Gibson will also have a new goaltending coach as Marc Denis has departed Chicoutimi. The former Sagueneens alumnus and NHL goalie has become a model for Gibson, who had previously aspired to play like countryman Miikka Kiprusoff.
"(Denis helped me in many ways), to get used to the North American style of play. I really liked him as a coach and as a person too," Gibson said.
Denis has praised Gibson’s projectable frame, athletic ability and competitiveness, a combination of attributes that made him a top-flight netminder in this year’s draft class.
Gibson, a butterfly style goalie, showcased his talents at the Kings development camp in July. He made a quick impression on coach Murray.
"He’s a very competitive guy," Murray said. "This is an 18-year-old player that played a lot–what 40 games in the Quebec league last year–on one of the poorer teams in the league. He faced the most shots and still had a high save percentage over the course of the year."
Lauded not only for his ability to scramble in athletic fashion but also for his positioning and rebound control, both Gibson and the Kings staff acknowledged he has a long way to go to earn such reputations as a pro.

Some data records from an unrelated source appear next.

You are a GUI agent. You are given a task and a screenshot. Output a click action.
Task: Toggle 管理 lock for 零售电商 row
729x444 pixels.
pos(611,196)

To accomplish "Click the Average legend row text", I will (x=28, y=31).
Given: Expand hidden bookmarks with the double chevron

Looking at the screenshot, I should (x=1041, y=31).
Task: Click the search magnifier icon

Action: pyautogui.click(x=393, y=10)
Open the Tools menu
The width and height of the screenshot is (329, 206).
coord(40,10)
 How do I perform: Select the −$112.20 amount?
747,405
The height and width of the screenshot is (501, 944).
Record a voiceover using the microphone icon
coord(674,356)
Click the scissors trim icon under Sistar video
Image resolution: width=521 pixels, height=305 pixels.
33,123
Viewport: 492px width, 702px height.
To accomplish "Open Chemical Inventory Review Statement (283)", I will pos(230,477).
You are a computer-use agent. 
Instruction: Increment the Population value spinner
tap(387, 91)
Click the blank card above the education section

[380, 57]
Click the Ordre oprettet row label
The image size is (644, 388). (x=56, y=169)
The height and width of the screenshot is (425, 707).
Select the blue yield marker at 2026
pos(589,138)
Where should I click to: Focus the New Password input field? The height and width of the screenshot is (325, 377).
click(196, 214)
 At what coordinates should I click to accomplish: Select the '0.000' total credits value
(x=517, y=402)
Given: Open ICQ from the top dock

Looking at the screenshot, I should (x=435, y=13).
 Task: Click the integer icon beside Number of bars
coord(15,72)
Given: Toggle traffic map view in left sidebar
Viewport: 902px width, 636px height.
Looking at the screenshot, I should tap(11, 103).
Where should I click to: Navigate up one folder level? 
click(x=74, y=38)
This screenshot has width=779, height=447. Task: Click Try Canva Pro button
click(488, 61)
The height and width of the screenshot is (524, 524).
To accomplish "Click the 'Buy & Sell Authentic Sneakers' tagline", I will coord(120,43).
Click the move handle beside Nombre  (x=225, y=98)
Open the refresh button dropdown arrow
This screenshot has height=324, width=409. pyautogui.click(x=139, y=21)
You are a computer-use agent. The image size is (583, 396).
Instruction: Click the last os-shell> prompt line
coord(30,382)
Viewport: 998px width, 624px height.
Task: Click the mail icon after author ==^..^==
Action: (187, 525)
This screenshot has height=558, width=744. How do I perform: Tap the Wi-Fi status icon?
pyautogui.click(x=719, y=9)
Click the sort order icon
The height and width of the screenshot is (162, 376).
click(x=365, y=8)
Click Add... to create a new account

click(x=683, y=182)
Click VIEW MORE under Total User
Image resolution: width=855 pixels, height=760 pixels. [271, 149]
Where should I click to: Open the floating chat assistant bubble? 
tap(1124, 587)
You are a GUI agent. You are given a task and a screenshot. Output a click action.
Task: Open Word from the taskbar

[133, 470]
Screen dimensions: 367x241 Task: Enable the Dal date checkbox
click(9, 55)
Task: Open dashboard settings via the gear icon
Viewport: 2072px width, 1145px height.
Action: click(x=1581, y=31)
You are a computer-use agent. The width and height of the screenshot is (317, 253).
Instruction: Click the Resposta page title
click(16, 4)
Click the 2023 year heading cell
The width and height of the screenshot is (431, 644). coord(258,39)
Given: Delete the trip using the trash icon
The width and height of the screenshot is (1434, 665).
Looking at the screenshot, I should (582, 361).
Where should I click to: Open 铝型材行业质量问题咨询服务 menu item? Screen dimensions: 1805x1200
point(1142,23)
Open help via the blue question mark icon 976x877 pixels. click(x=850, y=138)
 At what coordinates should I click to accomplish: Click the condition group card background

"I find myself still pretty far away right now. There’s a lot of things I have to work on–to get quicker and read plays better," Gibson said. "I think I need to work more on rebound control, too, I think it’s OK at major junior level but maybe not at the pro level yet."
Gibson’ rare introspective qualities were not lost on the Kings staff.
"He asks very good questions. He studies the game and has a good sense for it," Murray said.
Ranford spent much of the development camp with Gibson. While he spared little ink in making a list of improvements Gibson needed to make, he was also struck by Gibson’s maturity and self-awareness.
"He’s very receptive and that’s huge. You need somebody who’s willing to make changes in his game. I don’t try and change goalies, I just try and build on what they have," Ranford said.
Among Ranford’s observations, he said he felt Gibson needed work receiving the rush, maintaining his angles and tracking the puck behind the net.
Further, Gibson has the same tasks at hand that all incoming goalie prospects have. Sticking to posts, finishing saves, sharpening focus, and becoming fastidious about his habits are all adjustments he will need to make over time, Ranford said
"He’s got a real nice set of hands and his ice awareness is already pretty good. We’ve got some real good building blocks in his game," said Ranford, who also had Gibson working hard with strength and conditioning coach Tim Adams.
Gibson welcomes the hard work. After his first visit to California, complete with a workout on the beach, he hopes for a longer, potentially permanent stay in Los Angeles in the not-too-distant future.
"He’s very raw. That’s what we’re excited about, he’s got great upside with his athletic ability but he’s got a lot of rawness to his game," Ranford said.